##### DATA FOR THIS EXERCISE
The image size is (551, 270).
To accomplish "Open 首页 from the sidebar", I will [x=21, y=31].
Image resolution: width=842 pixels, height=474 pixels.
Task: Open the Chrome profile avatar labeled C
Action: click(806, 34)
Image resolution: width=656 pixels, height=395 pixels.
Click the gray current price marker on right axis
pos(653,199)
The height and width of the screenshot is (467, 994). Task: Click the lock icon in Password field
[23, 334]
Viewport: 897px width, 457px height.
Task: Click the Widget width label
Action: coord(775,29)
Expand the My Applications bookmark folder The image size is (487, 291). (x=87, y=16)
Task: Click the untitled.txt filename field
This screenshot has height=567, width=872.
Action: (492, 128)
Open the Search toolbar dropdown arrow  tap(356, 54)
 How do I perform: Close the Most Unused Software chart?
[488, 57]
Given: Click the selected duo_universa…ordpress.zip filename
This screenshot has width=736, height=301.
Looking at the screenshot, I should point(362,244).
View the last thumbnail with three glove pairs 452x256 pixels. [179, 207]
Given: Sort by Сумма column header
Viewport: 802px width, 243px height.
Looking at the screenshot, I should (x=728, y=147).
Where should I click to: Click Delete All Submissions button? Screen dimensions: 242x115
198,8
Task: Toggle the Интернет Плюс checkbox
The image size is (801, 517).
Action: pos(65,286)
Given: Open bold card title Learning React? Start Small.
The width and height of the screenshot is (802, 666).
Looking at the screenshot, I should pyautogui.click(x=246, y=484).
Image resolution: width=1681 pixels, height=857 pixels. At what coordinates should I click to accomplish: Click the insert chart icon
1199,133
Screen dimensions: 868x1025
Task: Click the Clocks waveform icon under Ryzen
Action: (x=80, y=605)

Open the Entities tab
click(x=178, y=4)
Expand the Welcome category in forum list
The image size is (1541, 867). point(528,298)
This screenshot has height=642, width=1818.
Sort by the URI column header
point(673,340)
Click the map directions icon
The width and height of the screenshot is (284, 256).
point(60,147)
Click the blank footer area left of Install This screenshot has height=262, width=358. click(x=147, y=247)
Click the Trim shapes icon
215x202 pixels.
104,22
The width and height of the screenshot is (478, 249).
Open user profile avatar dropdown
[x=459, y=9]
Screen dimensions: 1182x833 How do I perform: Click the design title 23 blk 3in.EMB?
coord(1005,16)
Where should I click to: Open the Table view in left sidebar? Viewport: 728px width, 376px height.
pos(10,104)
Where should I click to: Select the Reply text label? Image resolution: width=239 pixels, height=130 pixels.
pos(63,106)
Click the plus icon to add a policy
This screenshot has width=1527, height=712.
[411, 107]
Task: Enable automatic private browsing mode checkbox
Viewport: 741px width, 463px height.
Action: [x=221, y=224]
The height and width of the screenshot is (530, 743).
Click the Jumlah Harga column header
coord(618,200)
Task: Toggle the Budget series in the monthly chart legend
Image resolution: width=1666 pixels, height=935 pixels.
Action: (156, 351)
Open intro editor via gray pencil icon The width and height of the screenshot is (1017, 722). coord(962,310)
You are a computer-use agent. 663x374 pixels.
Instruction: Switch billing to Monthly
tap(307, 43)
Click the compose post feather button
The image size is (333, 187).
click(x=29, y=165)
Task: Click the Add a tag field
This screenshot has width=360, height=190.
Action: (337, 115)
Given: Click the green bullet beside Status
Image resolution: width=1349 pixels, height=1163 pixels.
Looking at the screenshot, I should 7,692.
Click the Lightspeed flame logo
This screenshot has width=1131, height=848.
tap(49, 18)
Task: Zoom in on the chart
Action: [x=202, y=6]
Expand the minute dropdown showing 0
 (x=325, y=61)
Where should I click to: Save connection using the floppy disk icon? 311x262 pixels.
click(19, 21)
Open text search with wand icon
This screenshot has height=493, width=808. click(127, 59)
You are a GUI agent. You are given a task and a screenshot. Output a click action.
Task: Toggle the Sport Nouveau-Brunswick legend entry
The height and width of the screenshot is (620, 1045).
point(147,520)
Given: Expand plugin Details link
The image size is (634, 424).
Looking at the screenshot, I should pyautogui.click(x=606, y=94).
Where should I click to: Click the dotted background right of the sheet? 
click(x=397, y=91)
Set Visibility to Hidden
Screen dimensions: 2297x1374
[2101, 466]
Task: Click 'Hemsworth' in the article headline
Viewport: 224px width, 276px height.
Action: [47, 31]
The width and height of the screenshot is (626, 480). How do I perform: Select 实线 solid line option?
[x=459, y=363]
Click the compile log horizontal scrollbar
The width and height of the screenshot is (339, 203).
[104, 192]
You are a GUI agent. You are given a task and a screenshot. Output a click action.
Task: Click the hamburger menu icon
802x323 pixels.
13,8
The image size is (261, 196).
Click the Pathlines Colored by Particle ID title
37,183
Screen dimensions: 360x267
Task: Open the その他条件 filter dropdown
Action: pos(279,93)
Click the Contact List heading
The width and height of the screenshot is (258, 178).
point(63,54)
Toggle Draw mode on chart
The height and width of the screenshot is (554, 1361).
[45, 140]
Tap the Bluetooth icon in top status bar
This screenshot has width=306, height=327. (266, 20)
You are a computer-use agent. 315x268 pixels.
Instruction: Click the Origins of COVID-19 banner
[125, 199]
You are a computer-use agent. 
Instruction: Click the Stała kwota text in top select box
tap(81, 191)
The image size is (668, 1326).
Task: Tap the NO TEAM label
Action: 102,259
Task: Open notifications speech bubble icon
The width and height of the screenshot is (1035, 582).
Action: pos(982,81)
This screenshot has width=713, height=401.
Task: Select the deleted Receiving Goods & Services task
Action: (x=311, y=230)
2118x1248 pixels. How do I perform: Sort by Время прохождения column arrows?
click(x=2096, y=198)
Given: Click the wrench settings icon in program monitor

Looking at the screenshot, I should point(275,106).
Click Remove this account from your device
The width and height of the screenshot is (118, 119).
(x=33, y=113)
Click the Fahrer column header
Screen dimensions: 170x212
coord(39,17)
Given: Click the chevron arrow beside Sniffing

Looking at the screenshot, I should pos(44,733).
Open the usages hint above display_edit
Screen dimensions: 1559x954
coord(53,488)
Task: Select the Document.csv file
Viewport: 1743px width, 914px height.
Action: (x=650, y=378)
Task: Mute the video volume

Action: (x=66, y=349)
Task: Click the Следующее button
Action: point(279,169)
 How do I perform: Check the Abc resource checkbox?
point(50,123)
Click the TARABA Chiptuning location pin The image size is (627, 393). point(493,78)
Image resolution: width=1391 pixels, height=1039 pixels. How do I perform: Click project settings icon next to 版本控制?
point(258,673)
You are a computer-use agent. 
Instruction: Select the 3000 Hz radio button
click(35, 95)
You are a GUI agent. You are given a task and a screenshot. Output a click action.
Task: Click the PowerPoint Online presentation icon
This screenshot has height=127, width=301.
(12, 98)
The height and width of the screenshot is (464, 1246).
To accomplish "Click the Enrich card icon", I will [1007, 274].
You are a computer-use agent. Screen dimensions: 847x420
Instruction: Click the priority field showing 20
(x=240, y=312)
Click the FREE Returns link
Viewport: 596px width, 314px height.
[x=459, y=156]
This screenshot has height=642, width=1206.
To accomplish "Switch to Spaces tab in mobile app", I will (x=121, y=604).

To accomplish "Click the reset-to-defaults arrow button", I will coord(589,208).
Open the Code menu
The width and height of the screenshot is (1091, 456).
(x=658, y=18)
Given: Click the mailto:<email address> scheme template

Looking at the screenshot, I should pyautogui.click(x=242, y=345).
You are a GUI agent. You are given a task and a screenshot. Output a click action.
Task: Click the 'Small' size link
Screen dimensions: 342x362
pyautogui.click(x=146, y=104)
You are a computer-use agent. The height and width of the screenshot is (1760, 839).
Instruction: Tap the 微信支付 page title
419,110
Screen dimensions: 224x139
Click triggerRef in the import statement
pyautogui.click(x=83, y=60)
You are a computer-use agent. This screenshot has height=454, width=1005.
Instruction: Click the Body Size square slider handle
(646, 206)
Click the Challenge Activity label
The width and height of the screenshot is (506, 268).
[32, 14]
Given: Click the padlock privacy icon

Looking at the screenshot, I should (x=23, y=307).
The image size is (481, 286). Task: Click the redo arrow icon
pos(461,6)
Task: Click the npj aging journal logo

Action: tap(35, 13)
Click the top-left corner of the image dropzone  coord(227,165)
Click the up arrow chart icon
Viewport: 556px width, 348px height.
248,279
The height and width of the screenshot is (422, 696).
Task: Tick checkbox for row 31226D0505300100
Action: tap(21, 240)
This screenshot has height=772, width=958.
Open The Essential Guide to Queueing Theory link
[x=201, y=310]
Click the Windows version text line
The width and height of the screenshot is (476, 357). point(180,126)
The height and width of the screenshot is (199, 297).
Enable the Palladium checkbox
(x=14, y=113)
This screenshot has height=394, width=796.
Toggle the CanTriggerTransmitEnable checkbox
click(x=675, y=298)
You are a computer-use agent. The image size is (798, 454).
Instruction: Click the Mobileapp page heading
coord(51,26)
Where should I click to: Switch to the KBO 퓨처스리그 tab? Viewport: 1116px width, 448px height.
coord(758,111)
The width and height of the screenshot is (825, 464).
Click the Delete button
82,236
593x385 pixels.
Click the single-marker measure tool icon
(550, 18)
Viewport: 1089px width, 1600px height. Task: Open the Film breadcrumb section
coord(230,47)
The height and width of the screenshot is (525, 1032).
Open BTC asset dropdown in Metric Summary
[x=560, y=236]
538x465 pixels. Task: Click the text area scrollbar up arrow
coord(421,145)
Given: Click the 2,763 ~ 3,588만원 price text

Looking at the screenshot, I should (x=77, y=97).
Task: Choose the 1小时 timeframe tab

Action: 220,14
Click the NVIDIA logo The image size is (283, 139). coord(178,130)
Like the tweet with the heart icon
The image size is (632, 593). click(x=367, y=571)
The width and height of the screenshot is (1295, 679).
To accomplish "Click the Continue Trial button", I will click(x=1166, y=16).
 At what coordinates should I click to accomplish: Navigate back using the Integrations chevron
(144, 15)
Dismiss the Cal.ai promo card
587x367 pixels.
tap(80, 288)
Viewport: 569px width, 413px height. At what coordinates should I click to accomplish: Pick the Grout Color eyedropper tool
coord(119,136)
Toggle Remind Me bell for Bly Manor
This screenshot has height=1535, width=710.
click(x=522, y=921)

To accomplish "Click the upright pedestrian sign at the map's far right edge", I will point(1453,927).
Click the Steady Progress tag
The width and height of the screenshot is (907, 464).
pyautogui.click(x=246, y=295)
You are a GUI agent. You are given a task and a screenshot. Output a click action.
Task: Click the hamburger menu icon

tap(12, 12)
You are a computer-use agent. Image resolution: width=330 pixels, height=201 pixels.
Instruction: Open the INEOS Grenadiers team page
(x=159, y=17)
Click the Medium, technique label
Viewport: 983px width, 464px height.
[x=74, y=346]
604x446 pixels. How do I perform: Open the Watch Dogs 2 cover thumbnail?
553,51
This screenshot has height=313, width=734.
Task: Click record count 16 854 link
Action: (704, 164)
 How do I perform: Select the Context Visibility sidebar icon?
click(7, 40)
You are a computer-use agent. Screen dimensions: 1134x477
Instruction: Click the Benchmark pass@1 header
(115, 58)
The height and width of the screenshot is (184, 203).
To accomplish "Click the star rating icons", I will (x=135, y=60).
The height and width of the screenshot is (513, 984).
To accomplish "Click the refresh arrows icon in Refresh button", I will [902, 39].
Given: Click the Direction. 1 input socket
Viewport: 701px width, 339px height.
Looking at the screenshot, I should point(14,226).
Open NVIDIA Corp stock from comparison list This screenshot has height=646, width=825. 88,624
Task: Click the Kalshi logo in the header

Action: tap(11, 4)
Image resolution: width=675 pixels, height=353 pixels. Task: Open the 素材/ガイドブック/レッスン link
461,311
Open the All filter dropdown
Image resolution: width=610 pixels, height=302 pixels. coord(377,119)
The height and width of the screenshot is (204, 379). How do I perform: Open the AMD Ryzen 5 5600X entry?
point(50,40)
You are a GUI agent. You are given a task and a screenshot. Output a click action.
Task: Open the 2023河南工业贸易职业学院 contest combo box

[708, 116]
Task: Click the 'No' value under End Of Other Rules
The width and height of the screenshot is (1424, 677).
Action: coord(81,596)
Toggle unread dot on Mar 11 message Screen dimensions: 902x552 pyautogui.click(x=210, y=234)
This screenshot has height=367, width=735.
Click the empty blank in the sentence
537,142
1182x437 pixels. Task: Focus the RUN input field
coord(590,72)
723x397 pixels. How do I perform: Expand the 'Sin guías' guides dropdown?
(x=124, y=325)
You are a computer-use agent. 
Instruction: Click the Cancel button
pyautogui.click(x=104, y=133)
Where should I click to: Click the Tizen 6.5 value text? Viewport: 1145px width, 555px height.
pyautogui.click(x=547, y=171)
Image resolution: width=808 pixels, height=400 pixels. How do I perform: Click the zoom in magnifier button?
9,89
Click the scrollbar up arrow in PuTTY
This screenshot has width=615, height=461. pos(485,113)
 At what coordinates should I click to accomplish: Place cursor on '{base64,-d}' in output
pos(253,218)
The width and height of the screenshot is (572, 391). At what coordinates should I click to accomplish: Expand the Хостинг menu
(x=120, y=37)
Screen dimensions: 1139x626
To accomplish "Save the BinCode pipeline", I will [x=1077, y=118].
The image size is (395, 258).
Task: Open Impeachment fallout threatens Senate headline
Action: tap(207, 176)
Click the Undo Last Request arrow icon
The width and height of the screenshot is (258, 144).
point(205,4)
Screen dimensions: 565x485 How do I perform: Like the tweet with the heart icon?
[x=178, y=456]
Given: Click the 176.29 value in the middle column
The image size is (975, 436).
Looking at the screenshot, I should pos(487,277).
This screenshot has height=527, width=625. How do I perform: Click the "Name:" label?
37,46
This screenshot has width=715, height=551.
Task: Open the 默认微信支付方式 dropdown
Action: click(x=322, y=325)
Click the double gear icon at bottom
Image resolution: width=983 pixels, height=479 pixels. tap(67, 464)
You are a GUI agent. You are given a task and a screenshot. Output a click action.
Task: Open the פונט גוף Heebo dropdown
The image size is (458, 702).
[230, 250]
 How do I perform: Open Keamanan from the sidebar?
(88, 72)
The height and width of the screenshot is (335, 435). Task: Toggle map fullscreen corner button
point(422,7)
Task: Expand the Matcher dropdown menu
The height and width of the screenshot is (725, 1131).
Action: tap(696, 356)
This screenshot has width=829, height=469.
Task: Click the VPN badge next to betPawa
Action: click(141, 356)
##########
WHAT IS BEING ASKED: How many lines in the rows above contain the string "checkbox", with case counting? Reply with the number only.

FULL OUTPUT: 6